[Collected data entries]
# # # #
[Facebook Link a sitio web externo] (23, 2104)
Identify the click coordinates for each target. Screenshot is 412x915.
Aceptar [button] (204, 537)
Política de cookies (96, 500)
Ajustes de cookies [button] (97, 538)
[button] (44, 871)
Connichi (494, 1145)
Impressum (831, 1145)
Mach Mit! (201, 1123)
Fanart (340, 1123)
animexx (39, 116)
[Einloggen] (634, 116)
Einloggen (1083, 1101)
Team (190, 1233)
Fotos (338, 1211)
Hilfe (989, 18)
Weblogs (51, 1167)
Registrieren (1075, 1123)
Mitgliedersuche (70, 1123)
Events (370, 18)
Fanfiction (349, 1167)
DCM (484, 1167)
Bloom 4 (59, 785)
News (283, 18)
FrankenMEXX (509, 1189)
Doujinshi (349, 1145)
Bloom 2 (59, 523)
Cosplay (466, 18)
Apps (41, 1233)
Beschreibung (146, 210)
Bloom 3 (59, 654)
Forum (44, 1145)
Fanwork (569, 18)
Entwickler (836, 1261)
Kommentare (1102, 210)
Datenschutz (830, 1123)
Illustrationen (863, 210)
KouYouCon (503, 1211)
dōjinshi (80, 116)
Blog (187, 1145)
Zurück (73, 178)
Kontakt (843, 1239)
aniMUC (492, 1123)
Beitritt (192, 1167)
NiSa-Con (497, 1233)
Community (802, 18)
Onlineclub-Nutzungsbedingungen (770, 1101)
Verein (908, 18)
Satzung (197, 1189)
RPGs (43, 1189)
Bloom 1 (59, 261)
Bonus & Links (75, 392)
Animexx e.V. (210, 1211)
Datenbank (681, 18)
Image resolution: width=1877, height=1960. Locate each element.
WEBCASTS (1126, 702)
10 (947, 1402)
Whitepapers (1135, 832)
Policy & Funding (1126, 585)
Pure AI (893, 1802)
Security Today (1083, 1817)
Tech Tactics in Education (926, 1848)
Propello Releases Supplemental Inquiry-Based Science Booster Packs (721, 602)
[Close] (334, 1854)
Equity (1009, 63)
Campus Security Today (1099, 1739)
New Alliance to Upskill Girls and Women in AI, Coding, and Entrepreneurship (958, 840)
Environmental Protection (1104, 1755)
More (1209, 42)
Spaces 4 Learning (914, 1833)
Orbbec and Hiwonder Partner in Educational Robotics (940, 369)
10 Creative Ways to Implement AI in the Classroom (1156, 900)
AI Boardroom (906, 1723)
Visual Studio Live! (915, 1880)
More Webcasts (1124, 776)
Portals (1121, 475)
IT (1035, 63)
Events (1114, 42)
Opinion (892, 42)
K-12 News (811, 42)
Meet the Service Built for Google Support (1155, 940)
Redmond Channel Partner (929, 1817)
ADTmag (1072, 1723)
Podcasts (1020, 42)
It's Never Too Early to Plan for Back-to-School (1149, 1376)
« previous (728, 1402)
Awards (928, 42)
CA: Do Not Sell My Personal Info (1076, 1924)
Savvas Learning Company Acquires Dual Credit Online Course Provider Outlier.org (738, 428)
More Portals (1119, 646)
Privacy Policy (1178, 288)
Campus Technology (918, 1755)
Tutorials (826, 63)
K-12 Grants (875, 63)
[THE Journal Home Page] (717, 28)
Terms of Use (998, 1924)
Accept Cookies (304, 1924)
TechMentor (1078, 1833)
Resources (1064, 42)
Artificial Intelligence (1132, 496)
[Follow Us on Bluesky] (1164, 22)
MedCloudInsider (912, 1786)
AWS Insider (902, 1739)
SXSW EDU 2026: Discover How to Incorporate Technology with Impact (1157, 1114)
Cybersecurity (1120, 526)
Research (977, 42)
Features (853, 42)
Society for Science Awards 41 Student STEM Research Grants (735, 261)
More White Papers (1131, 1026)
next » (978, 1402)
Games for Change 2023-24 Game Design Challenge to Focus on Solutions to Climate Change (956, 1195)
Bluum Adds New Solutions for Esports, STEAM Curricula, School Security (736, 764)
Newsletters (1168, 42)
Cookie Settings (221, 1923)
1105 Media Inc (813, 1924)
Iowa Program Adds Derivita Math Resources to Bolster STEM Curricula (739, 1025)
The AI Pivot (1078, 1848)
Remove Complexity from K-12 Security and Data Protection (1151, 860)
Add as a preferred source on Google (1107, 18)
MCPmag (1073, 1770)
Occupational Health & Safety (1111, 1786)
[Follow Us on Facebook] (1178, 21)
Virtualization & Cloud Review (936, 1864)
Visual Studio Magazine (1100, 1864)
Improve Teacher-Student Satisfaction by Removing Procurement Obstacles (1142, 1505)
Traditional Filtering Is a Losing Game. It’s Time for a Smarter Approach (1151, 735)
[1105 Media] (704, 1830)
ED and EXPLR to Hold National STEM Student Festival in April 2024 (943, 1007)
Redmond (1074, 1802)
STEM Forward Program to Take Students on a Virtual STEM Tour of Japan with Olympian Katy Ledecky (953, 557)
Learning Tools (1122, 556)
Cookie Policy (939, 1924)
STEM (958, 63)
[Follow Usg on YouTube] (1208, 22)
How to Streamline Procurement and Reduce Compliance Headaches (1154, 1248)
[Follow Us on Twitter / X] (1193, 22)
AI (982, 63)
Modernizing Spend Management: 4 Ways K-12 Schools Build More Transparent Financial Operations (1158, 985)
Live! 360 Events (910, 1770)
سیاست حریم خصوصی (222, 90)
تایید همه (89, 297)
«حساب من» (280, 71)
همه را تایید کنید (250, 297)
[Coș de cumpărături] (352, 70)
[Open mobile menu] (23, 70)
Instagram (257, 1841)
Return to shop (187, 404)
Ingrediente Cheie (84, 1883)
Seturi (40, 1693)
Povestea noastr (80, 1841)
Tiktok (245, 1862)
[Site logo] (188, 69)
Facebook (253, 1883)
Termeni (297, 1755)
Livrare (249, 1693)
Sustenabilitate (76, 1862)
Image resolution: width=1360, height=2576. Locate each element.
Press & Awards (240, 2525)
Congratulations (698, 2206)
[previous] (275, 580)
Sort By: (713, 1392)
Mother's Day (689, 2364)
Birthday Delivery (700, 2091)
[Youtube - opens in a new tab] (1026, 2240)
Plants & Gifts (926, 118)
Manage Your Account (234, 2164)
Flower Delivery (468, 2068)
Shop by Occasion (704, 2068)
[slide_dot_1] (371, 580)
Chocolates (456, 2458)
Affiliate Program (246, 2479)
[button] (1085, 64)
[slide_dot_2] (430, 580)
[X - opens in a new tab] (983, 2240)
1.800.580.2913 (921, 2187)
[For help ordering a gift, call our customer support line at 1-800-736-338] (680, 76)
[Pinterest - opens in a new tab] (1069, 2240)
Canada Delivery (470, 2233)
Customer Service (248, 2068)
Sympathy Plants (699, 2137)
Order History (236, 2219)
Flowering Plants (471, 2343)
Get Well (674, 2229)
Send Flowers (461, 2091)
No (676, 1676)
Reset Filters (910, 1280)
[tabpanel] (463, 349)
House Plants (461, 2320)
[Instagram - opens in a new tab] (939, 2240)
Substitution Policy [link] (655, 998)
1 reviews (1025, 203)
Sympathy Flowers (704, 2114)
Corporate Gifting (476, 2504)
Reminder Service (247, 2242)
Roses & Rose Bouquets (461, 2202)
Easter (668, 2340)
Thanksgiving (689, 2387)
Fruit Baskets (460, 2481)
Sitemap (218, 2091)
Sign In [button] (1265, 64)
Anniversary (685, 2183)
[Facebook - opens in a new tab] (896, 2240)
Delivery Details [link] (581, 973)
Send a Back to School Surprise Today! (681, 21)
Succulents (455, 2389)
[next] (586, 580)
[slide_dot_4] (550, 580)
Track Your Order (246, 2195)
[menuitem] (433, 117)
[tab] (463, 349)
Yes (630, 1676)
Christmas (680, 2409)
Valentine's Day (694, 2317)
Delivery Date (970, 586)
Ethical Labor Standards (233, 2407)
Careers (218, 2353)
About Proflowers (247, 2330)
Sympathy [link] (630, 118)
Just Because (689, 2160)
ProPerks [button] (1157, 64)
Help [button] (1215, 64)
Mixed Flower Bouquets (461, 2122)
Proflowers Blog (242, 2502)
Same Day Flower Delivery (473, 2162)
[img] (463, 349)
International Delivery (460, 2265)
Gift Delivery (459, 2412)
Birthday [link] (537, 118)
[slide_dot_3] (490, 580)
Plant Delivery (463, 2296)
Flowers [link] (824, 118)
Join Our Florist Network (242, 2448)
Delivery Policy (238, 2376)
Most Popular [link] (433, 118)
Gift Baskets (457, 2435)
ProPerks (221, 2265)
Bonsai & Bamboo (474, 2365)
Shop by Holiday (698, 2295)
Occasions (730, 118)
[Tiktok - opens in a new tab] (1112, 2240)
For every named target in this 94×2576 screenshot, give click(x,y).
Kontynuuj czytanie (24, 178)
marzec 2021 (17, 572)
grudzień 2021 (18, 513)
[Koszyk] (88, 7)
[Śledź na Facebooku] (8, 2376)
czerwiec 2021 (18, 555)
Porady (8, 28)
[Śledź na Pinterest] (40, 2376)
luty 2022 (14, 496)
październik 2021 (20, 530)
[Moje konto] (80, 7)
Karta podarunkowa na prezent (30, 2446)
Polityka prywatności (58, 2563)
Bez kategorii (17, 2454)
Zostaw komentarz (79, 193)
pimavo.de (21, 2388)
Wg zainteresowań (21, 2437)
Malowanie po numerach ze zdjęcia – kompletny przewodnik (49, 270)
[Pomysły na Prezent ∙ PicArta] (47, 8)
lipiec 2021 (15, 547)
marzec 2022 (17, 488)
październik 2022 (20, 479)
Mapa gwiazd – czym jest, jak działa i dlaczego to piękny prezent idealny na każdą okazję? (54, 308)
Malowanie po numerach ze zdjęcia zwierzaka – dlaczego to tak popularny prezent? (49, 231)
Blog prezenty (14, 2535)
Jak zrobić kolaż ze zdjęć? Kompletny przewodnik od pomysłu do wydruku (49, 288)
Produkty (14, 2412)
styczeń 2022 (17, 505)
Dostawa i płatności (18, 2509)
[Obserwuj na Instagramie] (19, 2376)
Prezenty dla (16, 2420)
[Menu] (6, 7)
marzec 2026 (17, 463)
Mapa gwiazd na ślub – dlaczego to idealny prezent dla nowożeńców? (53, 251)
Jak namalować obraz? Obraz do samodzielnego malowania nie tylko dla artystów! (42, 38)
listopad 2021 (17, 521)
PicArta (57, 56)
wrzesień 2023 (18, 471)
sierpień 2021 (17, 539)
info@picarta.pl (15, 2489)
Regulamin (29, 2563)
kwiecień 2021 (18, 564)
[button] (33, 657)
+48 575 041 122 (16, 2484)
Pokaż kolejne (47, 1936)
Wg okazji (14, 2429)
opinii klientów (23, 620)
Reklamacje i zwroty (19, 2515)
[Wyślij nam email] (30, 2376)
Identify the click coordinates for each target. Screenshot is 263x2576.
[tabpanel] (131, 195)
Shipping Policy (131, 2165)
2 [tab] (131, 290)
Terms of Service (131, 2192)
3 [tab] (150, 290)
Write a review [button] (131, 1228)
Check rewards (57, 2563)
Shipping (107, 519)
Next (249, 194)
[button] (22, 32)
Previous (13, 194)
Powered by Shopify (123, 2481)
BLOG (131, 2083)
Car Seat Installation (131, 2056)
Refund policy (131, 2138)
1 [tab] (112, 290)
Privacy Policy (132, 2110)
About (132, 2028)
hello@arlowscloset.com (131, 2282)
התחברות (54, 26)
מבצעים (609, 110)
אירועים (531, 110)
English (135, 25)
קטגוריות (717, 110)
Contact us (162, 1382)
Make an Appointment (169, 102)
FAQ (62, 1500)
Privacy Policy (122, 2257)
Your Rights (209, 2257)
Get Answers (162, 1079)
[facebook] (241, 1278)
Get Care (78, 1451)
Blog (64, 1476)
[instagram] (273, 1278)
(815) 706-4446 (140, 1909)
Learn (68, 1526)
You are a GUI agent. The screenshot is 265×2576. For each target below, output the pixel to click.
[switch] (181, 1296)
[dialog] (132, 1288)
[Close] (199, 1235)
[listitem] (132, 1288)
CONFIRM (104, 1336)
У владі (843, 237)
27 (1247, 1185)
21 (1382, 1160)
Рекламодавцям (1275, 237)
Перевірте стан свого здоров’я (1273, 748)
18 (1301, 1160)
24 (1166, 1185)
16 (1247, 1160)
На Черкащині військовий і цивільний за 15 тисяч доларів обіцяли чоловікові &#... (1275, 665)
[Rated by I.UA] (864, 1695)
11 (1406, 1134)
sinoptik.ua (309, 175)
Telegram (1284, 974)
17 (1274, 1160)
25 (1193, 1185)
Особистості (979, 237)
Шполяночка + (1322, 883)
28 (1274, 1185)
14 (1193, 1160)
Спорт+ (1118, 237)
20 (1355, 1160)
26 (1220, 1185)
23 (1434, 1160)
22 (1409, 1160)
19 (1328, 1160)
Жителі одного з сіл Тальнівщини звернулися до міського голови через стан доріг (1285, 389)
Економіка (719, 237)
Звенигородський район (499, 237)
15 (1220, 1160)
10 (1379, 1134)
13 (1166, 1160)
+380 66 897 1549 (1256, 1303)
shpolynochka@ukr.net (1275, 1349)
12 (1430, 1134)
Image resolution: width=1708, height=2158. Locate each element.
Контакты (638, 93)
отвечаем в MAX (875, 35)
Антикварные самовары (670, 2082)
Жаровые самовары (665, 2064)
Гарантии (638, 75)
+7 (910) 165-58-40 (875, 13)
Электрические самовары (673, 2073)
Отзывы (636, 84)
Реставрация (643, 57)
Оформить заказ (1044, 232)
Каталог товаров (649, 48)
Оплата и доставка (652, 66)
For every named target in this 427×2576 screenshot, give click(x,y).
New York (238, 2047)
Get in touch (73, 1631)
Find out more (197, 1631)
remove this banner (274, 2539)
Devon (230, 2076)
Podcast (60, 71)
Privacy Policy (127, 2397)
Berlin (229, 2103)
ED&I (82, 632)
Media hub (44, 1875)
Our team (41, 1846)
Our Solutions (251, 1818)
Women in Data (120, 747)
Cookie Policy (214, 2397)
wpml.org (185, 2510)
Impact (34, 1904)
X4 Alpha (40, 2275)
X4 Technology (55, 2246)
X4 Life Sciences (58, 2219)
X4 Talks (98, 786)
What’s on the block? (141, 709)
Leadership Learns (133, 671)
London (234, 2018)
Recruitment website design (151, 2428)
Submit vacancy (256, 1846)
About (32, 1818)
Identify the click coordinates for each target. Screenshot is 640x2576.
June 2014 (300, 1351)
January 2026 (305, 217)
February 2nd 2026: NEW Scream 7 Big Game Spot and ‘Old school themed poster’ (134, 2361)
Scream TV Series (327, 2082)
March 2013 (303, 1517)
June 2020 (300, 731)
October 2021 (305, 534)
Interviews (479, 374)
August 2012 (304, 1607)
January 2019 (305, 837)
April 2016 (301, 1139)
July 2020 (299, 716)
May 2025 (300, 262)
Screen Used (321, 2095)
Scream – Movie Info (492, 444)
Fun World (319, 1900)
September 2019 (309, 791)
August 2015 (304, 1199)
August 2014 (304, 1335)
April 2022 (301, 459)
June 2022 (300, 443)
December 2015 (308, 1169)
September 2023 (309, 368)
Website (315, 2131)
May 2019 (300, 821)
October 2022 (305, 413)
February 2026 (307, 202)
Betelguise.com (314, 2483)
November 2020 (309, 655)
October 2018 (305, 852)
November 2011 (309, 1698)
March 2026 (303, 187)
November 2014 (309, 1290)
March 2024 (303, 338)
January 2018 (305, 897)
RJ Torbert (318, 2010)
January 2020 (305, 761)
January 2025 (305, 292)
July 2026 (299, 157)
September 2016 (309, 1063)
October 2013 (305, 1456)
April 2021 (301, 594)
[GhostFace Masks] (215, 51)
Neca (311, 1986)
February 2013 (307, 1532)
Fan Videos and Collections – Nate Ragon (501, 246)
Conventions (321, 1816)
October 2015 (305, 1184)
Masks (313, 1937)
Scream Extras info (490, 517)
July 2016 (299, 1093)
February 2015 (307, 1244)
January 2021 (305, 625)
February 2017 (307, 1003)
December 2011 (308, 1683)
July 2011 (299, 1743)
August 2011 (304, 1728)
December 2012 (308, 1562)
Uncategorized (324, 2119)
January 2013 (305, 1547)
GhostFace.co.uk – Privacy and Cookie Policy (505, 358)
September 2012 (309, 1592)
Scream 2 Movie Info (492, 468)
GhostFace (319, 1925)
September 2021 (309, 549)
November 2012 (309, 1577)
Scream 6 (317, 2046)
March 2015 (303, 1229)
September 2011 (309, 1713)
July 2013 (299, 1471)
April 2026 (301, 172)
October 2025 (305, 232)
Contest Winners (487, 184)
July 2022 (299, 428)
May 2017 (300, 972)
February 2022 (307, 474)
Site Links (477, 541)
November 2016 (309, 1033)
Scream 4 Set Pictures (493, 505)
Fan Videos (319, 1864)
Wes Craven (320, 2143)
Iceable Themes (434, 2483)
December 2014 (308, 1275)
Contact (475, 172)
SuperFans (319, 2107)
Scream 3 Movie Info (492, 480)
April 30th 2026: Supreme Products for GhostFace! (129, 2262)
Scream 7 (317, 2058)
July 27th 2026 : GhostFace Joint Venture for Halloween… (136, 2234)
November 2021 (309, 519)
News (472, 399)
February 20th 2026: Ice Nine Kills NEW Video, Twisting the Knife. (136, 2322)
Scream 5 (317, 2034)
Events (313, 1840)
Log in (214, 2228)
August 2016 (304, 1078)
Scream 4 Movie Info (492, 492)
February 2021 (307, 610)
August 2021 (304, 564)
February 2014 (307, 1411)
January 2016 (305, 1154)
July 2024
# # # #
WHAT TO WORK ON
Locate the line with "November 2012 (309, 1577)" in the entries above; extract it and every line after it, verbatim.

ANSWER TO THIS PROBLEM
November 2012 (309, 1577)
Scream 6 (317, 2046)
March 2015 (303, 1229)
September 2011 (309, 1713)
July 2013 (299, 1471)
April 2026 (301, 172)
October 2025 (305, 232)
Contest Winners (487, 184)
July 2022 (299, 428)
May 2017 (300, 972)
February 2022 (307, 474)
Site Links (477, 541)
November 2016 (309, 1033)
Scream 4 Set Pictures (493, 505)
Fan Videos (319, 1864)
Wes Craven (320, 2143)
Iceable Themes (434, 2483)
December 2014 (308, 1275)
Contact (475, 172)
SuperFans (319, 2107)
Scream 3 Movie Info (492, 480)
April 30th 2026: Supreme Products for GhostFace! (129, 2262)
Scream 7 (317, 2058)
July 27th 2026 : GhostFace Joint Venture for Halloween… (136, 2234)
November 2021 (309, 519)
News (472, 399)
February 20th 2026: Ice Nine Kills NEW Video, Twisting the Knife. (136, 2322)
Scream 5 (317, 2034)
Events (313, 1840)
Log in (214, 2228)
August 2016 (304, 1078)
Scream 4 Movie Info (492, 492)
February 2021 (307, 610)
August 2021 (304, 564)
February 2014 (307, 1411)
January 2016 (305, 1154)
July 2024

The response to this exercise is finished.